Your AI assistant that never forgets.
Anna is a self-hosted AI assistant that runs on your machine and talks to you through your terminal, Telegram, QQ, or Feishu. She keeps every conversation in a local SQLite database, compresses old context automatically so the LLM never hits its limit, and can recover the original detail whenever she needs it.
She supports multiple agents running simultaneously, each with their own personality, model, and provider. Multiple users are handled automatically -- each person gets isolated per-agent memory that persists across sessions.
She also schedules tasks, monitors files, and sends you notifications across channels without waiting for you to ask.
Most AI assistants lose your context. You hit the token limit, the old messages get truncated, and the assistant forgets what you were working on. Start a new chat, re-explain everything, repeat.

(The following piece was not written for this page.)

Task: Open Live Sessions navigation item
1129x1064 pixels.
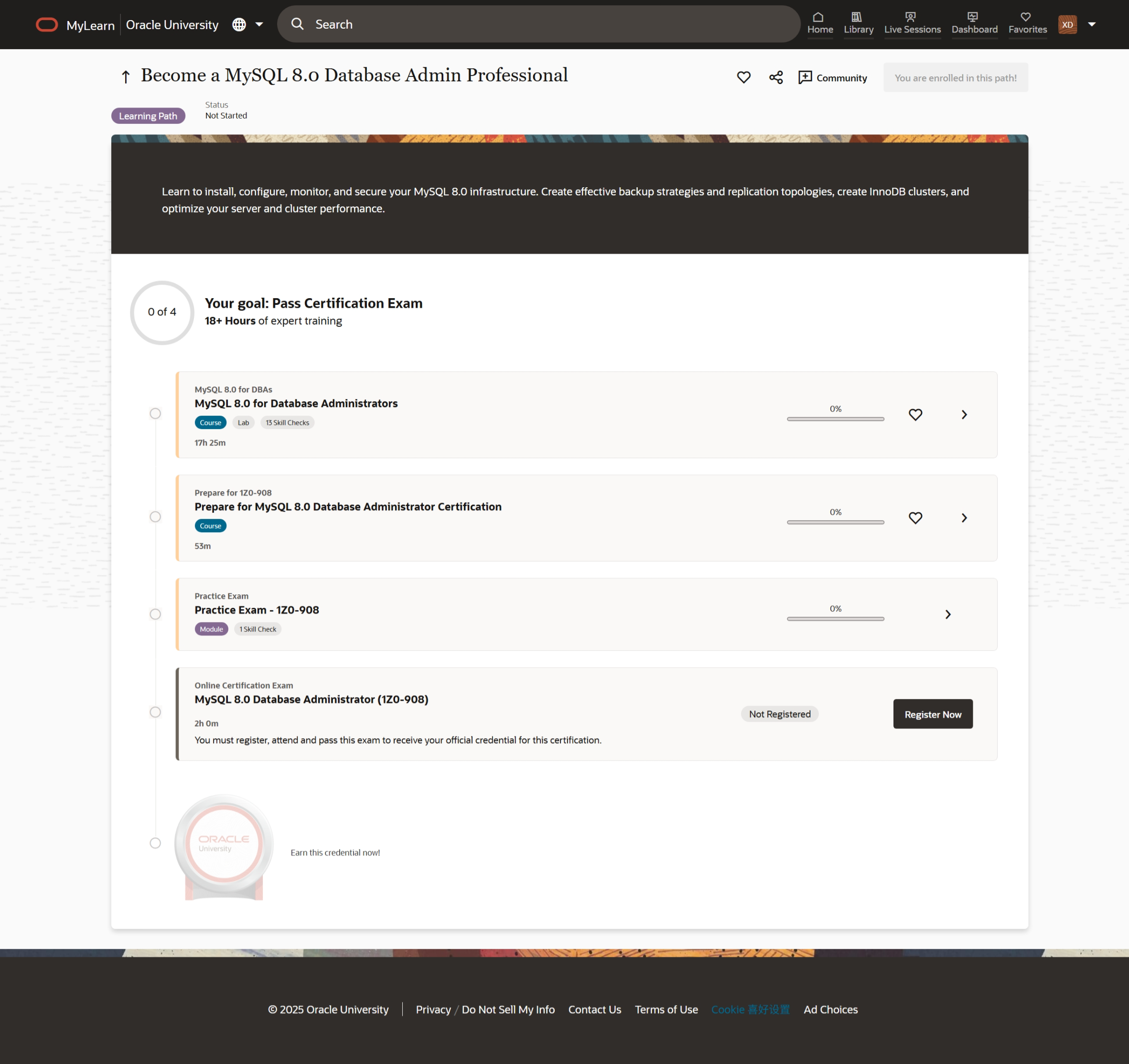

Anna solves this with LCM (Lossless Context Management). As conversations grow, older messages get compressed into summaries organized in a DAG. Summaries get condensed into higher-level summaries. But the originals stay in the database. The agent has tools to search its history and drill back into any summary to pull up the full text. You can talk to Anna for weeks and she'll still know what you said on day one.
Beyond memory, there are a few other things worth calling out.
Anna meets you where you are. Terminal, Telegram, QQ, Feishu, all sharing the same session pool and memory. Chat from your laptop in the morning, pick it up on Telegram from your phone in the evening.
She does things on her own. Tell her "remind me every morning at 9am to check my email" and she will. Built-in scheduler, heartbeat file monitoring, push notifications across whatever channels you have connected.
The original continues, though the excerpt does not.